■ READING TEXT
# # # # # # #
Ragnaros Season 9 – Week 4 Lineup Trends
How did THL react to the nerfs? Find out on this weeks
Ragnaros Season 9 – Week 4 Lineup Trends!
Ragnaros Season 9 – Week 4 Lineup Trends
This week’s edition of Lineup Trends will dissect week 4 of Ragnaros Season 9. We enter week 4 in a brand new meta following balance changes. The meta is weird, unsettled and the lineup trends definitely reflect that. I don’t know if it was due to the nerfs or not, but we had an unusually high number of DQs this week. In fact, out of a possible 100 lineups, we only had 90 qualified lineup submissions this week. Let’s get it together people! Of those 90 qualified lineups that actually played their games, we had HUGE variety with 51 completely different, unique lineups. All nine classes were represented, but there were four classes that separated themselves from the pack. The four most popular classes used were Druid (67 lineups), Rogue (61 Lineups), Warlock (61 lineup) and Mage (55 lineups). The remaining five classes were brought between 21 and 38 times, roughly half as much as the four popular classes. Despite this separation in popularity, there were almost no trends to speak of in specific four class lineups. I was only able to identify two specific lineups that were used by a slightly larger number of people that could be labeled as “popular”. The most popular lineup in Week 4 was Druid, Mage, Rogue and Shaman, brought by 9 different people. The 2nd most popular lineup was Druid, Paladin, Rogue, Warlock, brought by 6 different people. It’s worth pointing out that 2nd lineup was also the most popular and effective lineup during the first three weeks of THL. I find it interesting that so many people decided to roll with it again despite the nerfs that hit all four of those classes. No other lineup was brought by more than 4 different people, so this article will focus on only those two popular lineups. It will take a few weeks for a meta to develop and the stats from these lineups won’t have much meaning for a few more weeks due to small sample sizes.
But just how effective were these popular class combinations and how did the bans affect their win loss records? The answers to those questions are listed below. Since we have a brand new meta, the previous three weeks of stats will no longer be used and all stats in this article refer to only Week 4.
Lineup #1 – Druid, Mage, Rogue, and Shaman
9 lineups, 25-15 record (63%), added 3.5 points per team
Druid Bans: 12-7, 63%
Mage Bans: 5-5, 50%
Rogue Bans: 6-0, 100%
Shaman Bans: 2-3, 40%
As I mentioned at the outset, there just isn’t enough data from the first week post-nerfs to draw many conclusions, but this lineup did have an impressive showing. Druid was the most popular ban of this lineup but is was not a particularly effective choice as the lineup still went 12-7 in that scenario. Two people banned Mage, but the lineup only went 5-5 overall in games. Rogue was also banned twice, but that choice was even less effective than the Druid ban. Lastly, Shaman was banned only once, but the lineup suffered a 2-3 loss. It remains to be seen if this lineup will gain traction going forward, but there is some potential here. Three of the classes used were part of the four most popular classes brought last week, and Shaman happened to be the 5th most popular class in week 4 as well. I think many folks considered Priest and Warlock to be popular control options in theory-crafting after nerfs (and were popular classes in the recent Titanar Invitational last weekend), but this lineup did not use either class.
# # # # # # #
■ DATA SUPPLIED

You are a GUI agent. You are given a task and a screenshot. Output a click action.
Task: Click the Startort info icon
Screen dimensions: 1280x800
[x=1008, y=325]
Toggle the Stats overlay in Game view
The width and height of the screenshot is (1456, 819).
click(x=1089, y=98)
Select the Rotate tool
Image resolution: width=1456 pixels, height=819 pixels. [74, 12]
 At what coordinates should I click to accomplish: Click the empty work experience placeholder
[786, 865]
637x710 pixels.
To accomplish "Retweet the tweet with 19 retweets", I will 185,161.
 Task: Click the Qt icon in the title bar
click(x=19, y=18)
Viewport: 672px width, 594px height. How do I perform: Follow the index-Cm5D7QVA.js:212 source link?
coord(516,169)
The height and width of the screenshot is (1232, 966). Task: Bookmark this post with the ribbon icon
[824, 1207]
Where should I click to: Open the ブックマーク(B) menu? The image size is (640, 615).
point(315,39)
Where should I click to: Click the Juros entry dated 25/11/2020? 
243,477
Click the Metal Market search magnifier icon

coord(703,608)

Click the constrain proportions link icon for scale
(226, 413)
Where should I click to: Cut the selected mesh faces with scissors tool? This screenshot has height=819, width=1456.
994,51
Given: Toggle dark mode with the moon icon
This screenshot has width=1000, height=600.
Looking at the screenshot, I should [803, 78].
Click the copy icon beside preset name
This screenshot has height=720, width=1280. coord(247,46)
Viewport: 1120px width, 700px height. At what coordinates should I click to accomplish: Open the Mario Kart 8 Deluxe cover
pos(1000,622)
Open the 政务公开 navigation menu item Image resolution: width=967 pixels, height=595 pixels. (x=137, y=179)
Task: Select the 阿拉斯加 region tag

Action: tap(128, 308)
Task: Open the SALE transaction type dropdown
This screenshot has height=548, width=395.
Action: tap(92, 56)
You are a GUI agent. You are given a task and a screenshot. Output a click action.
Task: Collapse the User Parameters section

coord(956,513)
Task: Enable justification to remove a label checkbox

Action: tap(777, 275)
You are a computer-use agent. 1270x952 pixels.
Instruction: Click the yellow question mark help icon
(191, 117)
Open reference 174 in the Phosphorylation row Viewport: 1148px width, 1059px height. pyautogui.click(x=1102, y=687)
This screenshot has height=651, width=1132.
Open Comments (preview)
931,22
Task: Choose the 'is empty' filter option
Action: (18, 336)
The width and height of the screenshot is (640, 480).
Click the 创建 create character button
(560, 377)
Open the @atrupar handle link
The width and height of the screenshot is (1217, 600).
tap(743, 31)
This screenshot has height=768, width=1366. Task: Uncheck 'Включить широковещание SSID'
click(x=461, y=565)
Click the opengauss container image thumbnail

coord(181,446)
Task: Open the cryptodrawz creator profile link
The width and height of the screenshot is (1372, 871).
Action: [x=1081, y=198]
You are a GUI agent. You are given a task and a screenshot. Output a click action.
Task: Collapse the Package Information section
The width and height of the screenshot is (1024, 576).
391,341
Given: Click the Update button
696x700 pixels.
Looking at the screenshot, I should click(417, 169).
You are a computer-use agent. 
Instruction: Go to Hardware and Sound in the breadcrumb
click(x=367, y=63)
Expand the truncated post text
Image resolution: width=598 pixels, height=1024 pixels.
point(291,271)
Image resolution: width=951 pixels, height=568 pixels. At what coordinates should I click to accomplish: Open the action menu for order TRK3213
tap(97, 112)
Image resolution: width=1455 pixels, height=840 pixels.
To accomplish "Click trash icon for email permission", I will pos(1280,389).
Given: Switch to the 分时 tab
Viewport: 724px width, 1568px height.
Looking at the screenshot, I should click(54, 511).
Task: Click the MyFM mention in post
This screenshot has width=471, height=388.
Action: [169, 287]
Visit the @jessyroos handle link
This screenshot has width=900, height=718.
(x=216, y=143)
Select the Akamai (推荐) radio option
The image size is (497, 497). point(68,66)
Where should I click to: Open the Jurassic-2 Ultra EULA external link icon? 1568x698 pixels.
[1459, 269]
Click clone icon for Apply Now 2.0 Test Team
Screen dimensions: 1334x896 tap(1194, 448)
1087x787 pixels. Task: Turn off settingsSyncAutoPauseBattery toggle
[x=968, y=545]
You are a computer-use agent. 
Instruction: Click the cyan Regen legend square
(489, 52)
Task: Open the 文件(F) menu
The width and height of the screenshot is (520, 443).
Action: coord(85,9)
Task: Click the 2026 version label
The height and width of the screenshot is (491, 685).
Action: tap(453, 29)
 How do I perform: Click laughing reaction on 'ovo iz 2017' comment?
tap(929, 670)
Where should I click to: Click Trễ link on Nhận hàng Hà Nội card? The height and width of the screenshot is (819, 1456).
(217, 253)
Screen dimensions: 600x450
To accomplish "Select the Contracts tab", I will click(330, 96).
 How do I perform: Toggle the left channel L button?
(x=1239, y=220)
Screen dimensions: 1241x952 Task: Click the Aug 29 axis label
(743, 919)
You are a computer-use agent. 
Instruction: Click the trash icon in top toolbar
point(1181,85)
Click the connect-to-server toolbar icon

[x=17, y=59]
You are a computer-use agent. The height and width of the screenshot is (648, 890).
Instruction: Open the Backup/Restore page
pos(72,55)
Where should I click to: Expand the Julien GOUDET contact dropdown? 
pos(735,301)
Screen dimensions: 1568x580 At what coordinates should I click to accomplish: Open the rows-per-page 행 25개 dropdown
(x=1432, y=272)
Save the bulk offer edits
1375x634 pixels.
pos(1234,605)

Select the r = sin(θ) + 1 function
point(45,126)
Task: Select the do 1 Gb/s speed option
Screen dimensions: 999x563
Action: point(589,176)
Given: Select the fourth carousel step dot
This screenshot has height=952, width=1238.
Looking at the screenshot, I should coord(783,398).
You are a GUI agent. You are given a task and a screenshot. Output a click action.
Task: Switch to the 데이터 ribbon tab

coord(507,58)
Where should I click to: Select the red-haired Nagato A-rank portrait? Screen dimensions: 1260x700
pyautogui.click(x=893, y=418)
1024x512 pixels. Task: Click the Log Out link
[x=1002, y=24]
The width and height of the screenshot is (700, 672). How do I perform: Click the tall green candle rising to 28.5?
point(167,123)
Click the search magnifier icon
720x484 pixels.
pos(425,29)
# # # # # # #
■ PROBLEMS TO WORK ON
[1] From the lineup trends article above, list the four most popular classes in Week 4 and the number of lineups that used each one.
[2] Translate this sentence from the lineup trends article into Spanish: "The most popular lineup in Week 4 was Druid, Mage, Rogue and Shaman, brought by 9 different people."
[3] Answer these questions using the lineup trends article.
(a) How many qualified lineup submissions were there in Week 4?
(b) What was the record of Lineup #1 when Rogue was banned?
(c) Which two classes does the writer say many people considered popular control options after the nerfs?

■ RESPONSES TO THE EXERCISE
[1]
Druid (67 lineups)
Rogue (61 lineups)
Warlock (61 lineups)
Mage (55 lineups)

[2] La alineación más popular en la semana 4 fue Druida, Mago, Pícaro y Chamán, presentada por 9 personas distintas.

[3]
(a) 90
(b) 6-0 (100%)
(c) Priest and Warlock